===== Provided text =====
You know what? I wasn't a massive fan of David's work when I started to watch this but he has changed my view on his work and his approach. I love his humility and relaxed approach. I even like some of the work. Ace. Thank you.
He is not so humble. He has been quoted as saying, "They didn't appreciate my genius."
@@jdc9023 I can only assume he was being ironic, given the naivety of his work.
What I love most here and with David Shrigley is the encouragement of maneuvering around certainty or conclusion.
Showed this to my kids and they flipped out. They knew this guy got it and said he was now their favorite artist and wanted to meet his kids.
modern art is so interesting. looking at this guy's stuff i'm like "oh that's so bad, that's pointless" and then all of a sudden "that's hilarious, i love that", "that's so relatable", "i want that on my wall". and it's always like this. when you go look at some classical art it's always like "oh, that's quite nice", over and over again, and they're all nice, but the experience is mostly very homogenous. the variation makes it exciting.
i'm glad you had that experience. shrigley's art is ideas not images, but once you get the ideas, the images are brilliant.
I realize the irony of people who hate on modern art for being non-masterful or childlike, but having that reaction is the exact point of its worth. Whether you love it or hate, it makes you think a lot harder than classical art.
=====
**To do**.
1) Answer these from the comments about David Shrigley:
(a) What two things about David does the first commenter say they love?
(b) In the comment that begins "i'm glad you had that experience", Shrigley's art is said to be ideas rather than what?
(c) According to the last comment, modern art makes you think a lot harder than what kind of art?
2) Set down everything in the comments about David Shrigley from "He is not so" down to "makes it exciting.".
3) Take the comments about David Shrigley further, going on from the point where they stop.
You won't need the material for anything here.
===== Collected material =====
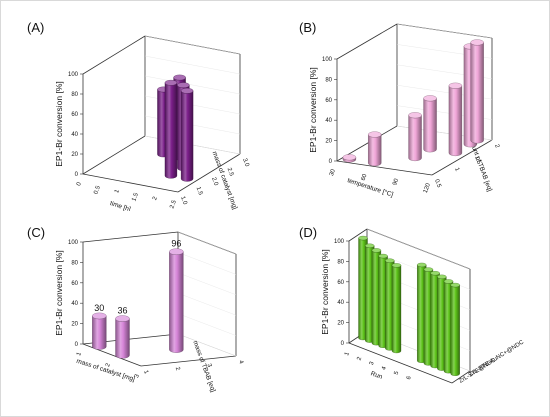  Describe the element at coordinates (455, 330) in the screenshot. I see `bar-d` at that location.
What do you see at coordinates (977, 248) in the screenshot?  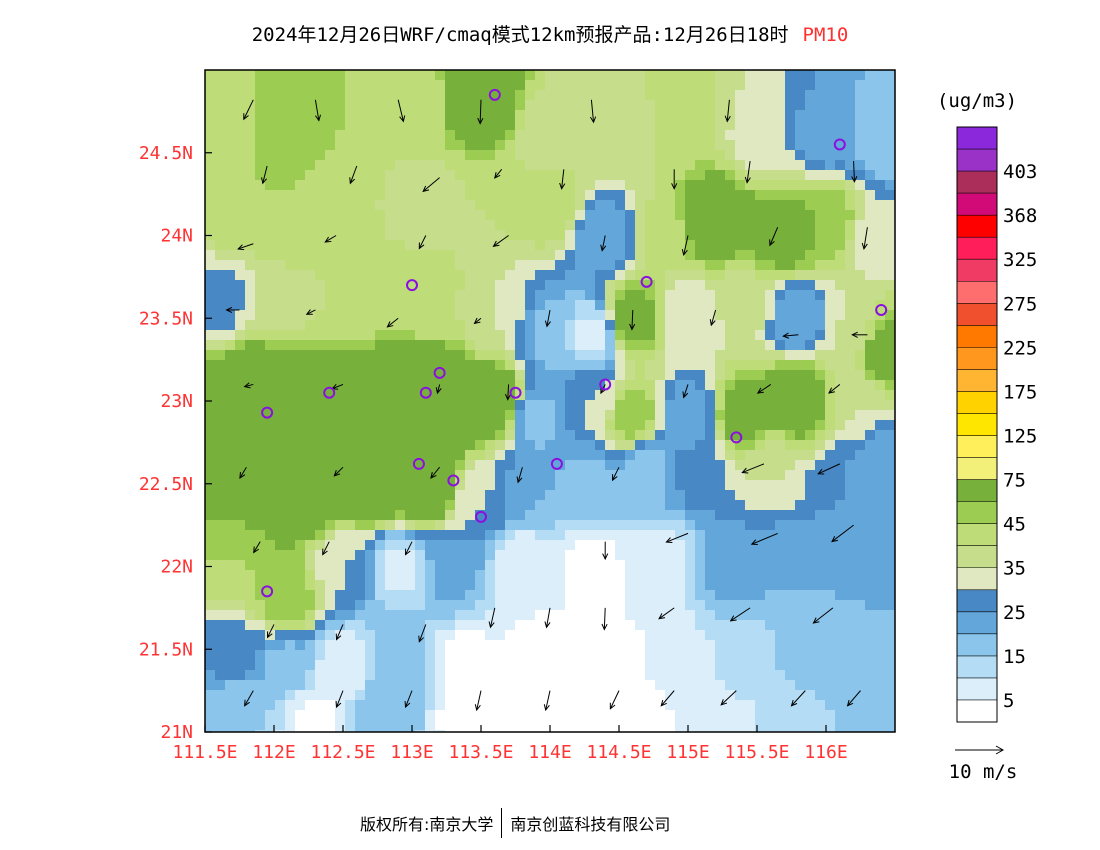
=====
**Task responses**.
1)
(a) His humility and his relaxed approach.
(b) Images.
(c) Classical art.

2)
He is not so humble. He has been quoted as saying, "They didn't appreciate my genius."
@@jdc9023 I can only assume he was being ironic, given the naivety of his work.
What I love most here and with David Shrigley is the encouragement of maneuvering around certainty or conclusion.
Showed this to my kids and they flipped out. They knew this guy got it and said he was now their favorite artist and wanted to meet his kids.
modern art is so interesting. looking at this guy's stuff i'm like "oh that's so bad, that's pointless" and then all of a sudden "that's hilarious, i love that", "that's so relatable", "i want that on my wall". and it's always like this. when you go look at some classical art it's always like "oh, that's quite nice", over and over again, and they're all nice, but the experience is mostly very homogenous. the variation makes it exciting.

3)
@@helpfulcommenter well put!
@tinycrimester
You're talking about this guy's works of art, provided they are, as if they were products.
That idea of ownership of the capitalist consumer object that makes you want to have this stuff in your house, as a piece of furniture. This is the ultimate expression of how popular art is flattened, flattened to the criteria of consumption and entertainment, the immediacy of the message that comes, hits, with specific idioms, causes you an immediate reaction and that's the end of it. This does not have a beyond. It does not have the transcendence typical of a work of art.
But it certainly has the accessibility of a consumer product, just as it is able to maintain your hype status much more. It's because it works in the immediacy of understanding that it doesn't require who knows what cultural effort behind it.
Now art is more accessible to everyone, but the flattening behind it is staggering.
If you can't transcend looking at a classic work of art, it's because you didn't know how to read it, because if first impressions are enough for you, then you might as well go to the supermarket.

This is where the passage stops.